**WHAT THE TASK ASKS:** According to the Soggy Dollar update, on what date did Hurricane Irma hit?

**PAGE:**
# Update from the Soggy Dollar, BVI



## RNCollins (Sep 27, 2017)

Update from the Soggy Dollar Bar, Jost Van Dyke, BVI
September 27, 2017 / message from FaceBook post

*"A Message from the Shady Guy following the devastating Hurricanes Irma & Maria*

Hello from White Bay, Jost Van Dyke

Let us start by saying Thank You for all the love and support sent our way over the last few weeks -  we are so grateful to report that the entire Soggy Dollar family is alive and safe after the devastating Hurricane Irma that hit us on September 6th, followed by Hurricane Maria two weeks later. Jost Van Dyke, along with all of the neighboring British and U.S Virgin Islands, was extremely damaged.  Residents are being forced to evacuate for unknown periods of time as their homes, businesses, and places of work are no longer standing.  White Bay was hit hard by the eye of the storm with winds up to 215 mph and a huge storm surge leaving Soggy Dollar in ruins.  Our hotel, boutique, and beautiful palm trees are no longer, but we are happy to say our infamous bar, which has seen many painkillers in its day, is still standing!

Our General Managers Jamie Gladman & Stacy Bachali worked tirelessly to prepare SDB and our island for the storms, and they continue to face the Irma & Maria aftermath head on with strength and courage to make sure our employees and surrounding neighbors on Jost Van Dyke are safe with food, water, & love.

Jost Van Dyke has a long road ahead with the rebuilding of power, water, and communication, but we know the love and strength that this island has will help us recover quickly.  Once we have a chance to take a deep breath (and maybe a few painkillers) we will work towards the re-birth of the Soggy Dollar Bar.  47 years young, SDB has so much more to give!

We are in the process of coordinating a relief fund to help support the restoration of White Bay & Jost Van Dyke, BVI. We appreciate all the love and support during this time of recovery and can't wait to get back to the days of palm trees and painkillers. Stay tuned!

**RECORD EXTRACTS:**
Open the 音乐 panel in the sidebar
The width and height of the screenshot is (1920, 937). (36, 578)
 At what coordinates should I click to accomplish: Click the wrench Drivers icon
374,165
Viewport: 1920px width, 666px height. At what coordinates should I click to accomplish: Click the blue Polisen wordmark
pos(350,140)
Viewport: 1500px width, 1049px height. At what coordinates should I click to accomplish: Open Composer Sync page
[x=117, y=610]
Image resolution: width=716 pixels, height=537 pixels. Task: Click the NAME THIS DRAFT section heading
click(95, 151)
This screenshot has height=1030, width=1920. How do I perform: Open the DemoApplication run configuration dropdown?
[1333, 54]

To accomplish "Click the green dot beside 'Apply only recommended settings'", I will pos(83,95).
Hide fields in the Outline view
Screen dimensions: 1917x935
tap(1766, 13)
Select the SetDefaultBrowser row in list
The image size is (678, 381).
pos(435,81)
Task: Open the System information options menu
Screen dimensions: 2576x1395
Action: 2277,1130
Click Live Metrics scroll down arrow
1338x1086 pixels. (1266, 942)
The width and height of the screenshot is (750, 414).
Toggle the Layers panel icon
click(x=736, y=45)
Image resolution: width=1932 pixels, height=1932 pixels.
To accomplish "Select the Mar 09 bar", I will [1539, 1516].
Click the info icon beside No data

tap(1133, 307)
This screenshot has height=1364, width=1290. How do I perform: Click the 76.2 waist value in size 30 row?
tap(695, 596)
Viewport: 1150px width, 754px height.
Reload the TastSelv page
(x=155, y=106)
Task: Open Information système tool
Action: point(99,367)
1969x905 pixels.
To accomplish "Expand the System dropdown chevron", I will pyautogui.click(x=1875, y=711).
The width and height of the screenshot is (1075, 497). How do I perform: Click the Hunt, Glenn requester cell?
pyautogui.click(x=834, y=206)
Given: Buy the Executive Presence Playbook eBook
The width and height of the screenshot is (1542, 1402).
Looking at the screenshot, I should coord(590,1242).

**EXERCISE RESPONSE:** September 6th